Une « main-d’oeuvre pas chère » pour les groupes criminels
Des mineurs en quête de sensations fortes et de reconnaissance apparaissent comme de la main-d’oeuvre peu chère aux yeux des groupes criminels afin d’accomplir des méfaits à leur place.
« Tu risques de mobiliser plus d’intérêt chez un jeune avec une somme [financière] bien moins élevée qu’un adulte. En partant, c’est du cheap
labor », explique
André Gélinas, sergent-détective retraité du Service de police de la Ville de Montréal.
D’après lui, les jeunes « sont plus malléables et influençables », ce qui motive des groupes criminels, comme les gangs de rue, à avoir recours à eux pour faire leur sale boulot.

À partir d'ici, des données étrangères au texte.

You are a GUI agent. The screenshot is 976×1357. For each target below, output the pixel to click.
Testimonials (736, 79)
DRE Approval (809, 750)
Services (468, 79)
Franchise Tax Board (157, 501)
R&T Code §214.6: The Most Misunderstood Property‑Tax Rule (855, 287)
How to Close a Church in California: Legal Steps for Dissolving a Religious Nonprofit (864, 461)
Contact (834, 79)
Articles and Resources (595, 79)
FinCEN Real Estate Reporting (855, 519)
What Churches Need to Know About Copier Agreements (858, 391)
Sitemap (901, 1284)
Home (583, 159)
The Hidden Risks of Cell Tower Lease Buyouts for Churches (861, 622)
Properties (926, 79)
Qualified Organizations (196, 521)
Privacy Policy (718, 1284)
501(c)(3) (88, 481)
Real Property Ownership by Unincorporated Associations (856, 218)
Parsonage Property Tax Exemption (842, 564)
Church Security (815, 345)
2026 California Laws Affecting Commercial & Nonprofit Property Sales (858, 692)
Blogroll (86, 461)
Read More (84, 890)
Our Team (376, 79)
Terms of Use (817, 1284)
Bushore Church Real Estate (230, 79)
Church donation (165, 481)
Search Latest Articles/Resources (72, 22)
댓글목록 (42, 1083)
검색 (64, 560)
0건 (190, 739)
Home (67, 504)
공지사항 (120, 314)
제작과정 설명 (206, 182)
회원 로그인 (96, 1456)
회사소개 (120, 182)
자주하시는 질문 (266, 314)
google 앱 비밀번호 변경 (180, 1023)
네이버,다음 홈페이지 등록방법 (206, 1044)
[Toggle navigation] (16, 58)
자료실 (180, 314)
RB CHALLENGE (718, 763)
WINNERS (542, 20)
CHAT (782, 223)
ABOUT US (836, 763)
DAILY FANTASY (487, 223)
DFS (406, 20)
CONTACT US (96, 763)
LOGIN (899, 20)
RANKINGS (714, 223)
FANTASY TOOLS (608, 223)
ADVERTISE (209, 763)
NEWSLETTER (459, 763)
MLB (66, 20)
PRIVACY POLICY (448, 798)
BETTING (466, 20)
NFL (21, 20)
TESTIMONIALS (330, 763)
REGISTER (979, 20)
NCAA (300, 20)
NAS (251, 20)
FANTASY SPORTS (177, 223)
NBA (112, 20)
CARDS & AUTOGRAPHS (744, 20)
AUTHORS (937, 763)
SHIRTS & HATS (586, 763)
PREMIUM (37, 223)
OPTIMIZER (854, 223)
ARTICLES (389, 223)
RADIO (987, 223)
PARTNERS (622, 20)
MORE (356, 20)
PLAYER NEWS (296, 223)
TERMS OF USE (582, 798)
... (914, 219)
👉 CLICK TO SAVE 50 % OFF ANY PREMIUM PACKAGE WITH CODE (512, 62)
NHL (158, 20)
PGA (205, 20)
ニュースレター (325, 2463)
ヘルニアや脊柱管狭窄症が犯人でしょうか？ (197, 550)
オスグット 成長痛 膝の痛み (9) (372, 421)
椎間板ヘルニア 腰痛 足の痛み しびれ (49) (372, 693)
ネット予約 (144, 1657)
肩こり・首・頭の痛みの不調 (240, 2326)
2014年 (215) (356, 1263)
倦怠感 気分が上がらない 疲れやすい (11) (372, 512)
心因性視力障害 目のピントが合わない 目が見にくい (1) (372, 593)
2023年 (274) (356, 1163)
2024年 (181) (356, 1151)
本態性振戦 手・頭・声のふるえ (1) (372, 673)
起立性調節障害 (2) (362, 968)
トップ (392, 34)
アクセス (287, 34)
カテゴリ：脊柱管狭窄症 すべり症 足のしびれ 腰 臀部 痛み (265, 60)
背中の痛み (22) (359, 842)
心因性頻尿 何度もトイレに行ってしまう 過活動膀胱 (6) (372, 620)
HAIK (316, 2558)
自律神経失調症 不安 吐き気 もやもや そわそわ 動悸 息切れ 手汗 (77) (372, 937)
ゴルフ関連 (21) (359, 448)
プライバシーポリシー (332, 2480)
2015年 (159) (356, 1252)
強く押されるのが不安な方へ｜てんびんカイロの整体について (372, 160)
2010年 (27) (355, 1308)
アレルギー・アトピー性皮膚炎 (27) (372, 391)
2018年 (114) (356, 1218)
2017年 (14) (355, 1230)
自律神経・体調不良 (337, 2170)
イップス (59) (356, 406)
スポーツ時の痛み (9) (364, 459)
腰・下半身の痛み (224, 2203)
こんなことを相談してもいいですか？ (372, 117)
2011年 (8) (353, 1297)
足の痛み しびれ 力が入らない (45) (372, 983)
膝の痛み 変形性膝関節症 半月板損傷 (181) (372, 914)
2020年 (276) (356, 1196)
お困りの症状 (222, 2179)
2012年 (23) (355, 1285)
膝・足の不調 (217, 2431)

« Il y a l’attrait de l’argent. Le thrill et le goût du risque sont forts chez eux. Les gangs de rue savent aussi que les jeunes sont moins susceptibles d’être interceptés. Souvent, ils ne sont pas fichés par la police, ils n’ont pas de dossier [criminel] », résume M. Gélinas.
Les mineurs eux-mêmes seraient conscients qu’ils risquent des peines judiciaires moindres que les adultes, selon André Gélinas (voir autre texte).
« Certains sont lucides et vont le dire : “Je m’en fous si je me fais prendre, car je n’ai pas 18 ans. Mon dossier va être scellé dès que je vais atteindre la majorité” », souligne-t-il.
POUR FAIRE SES PREUVES
Utiliser des mineurs pour commettre des crimes a toujours été une stratégie employée par les gangs de rue, d’après la criminologue Maria Mourani.
« Les mineurs doivent faire leurs preuves auprès de leur gang. On les pousse aussi à commettre des actes criminels pour qu’ils se retrouvent entachés d’une criminalité. Après, ils ne peuvent plus revenir en arrière, c’est une façon de les corrompre », soutient-elle.
Or, la recrudescence du nombre de fusillades, notamment dans l’est de Montréal, mène à une moins grande tolérance des crimes commis par arme à feu, ajoute-t-elle.
« Il y a comme une politique informelle de tolérance zéro, ce qui fait qu’on va plus judiciariser. On remarque par exemple la création d’une escouade [pour lutter contre le trafic d’armes]. Les gens en ont marre », dit-elle, afin d’expliquer pourquoi davantage des mineurs armés se retrouvent maintenant devant les tribunaux.